Summing the operations count, you'll find that the second method requires less computation if properly implemented. If you are using MATLAB built-in functions, I believe the following command would be fastest way to compute $A^{-1}$:

X = L' \ (L \ eye(n));

As a final note, I would like to give a quote from Meyer^[3] discussing the same problem:

A tempting alternate solution might be to use the fact $A^{-1} = (LU)^{−1} = U^{−1}L^{−1}$. But computing $U^{−1}$ and $L^{−1}$ explicitly and then multiplying the results is not as computationally efficient as the method just described.

EDIT:

Below, is a naïve performance comparison of the two methods in MATLAB for randomly generated s.p.d matrices. As you can see, on average, you will get slightly faster results with method (2).

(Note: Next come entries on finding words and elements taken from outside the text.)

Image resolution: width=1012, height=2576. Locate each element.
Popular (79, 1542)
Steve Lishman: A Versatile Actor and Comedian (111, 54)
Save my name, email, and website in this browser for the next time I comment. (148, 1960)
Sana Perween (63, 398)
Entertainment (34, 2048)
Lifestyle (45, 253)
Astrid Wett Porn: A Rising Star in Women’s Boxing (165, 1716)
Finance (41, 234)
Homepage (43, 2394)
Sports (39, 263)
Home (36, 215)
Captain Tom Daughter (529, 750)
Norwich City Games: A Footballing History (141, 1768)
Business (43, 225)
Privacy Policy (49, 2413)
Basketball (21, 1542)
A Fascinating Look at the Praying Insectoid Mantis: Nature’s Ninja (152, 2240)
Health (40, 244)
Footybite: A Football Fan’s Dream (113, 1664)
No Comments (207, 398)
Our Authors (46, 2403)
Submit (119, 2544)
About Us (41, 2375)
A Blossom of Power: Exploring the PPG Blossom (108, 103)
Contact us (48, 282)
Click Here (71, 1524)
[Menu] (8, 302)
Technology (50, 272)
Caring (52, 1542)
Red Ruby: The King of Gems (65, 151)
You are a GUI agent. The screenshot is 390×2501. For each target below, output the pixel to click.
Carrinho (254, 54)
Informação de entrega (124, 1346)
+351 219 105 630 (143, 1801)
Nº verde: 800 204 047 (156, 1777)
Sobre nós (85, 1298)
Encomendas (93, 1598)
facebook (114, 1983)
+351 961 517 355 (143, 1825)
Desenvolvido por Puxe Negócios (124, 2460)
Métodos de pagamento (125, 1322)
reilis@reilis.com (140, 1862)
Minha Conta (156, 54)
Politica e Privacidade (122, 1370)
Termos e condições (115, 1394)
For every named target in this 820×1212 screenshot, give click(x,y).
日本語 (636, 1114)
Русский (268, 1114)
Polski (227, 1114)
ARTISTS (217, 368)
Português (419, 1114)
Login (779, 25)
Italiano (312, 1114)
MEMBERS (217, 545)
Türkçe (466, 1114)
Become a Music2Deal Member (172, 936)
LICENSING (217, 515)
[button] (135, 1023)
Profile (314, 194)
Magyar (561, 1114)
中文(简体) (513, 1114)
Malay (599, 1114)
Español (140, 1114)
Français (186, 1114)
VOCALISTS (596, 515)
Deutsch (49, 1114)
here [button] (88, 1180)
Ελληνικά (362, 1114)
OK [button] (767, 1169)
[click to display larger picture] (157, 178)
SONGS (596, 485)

^{[1] _{Stewart, Gilbert W. Matrix algorithms: volume 1: basic decompositions. Society for Industrial and Applied Mathematics, 1998, chapter 2, section 2, algorithm 2.3.}}

^{[2] _{Lyche, Tom. Numerical linear algebra and matrix factorizations. Vol. 22. Springer Nature, 2020..}}

^{[3] _{Meyer, Carl D. Matrix analysis and applied linear algebra. Vol. 71. Siam, 2000.}}

Answer 2

From the book of Nick Higham on "Functions of Matrices Theory and Computation", we can find the theoretical number of flops for both LU and Cholesky factorization where $n$ is the A matrix size $n \times n$.

In general, Cholesky $\mathcal{O}(n^3/3)$ is twice as fast as LU decomposition $\mathcal{O}(2n^3/3)$ but depending on your matrix, LU can be made faster in the order magnitude of $\mathcal{O}(n^2)$.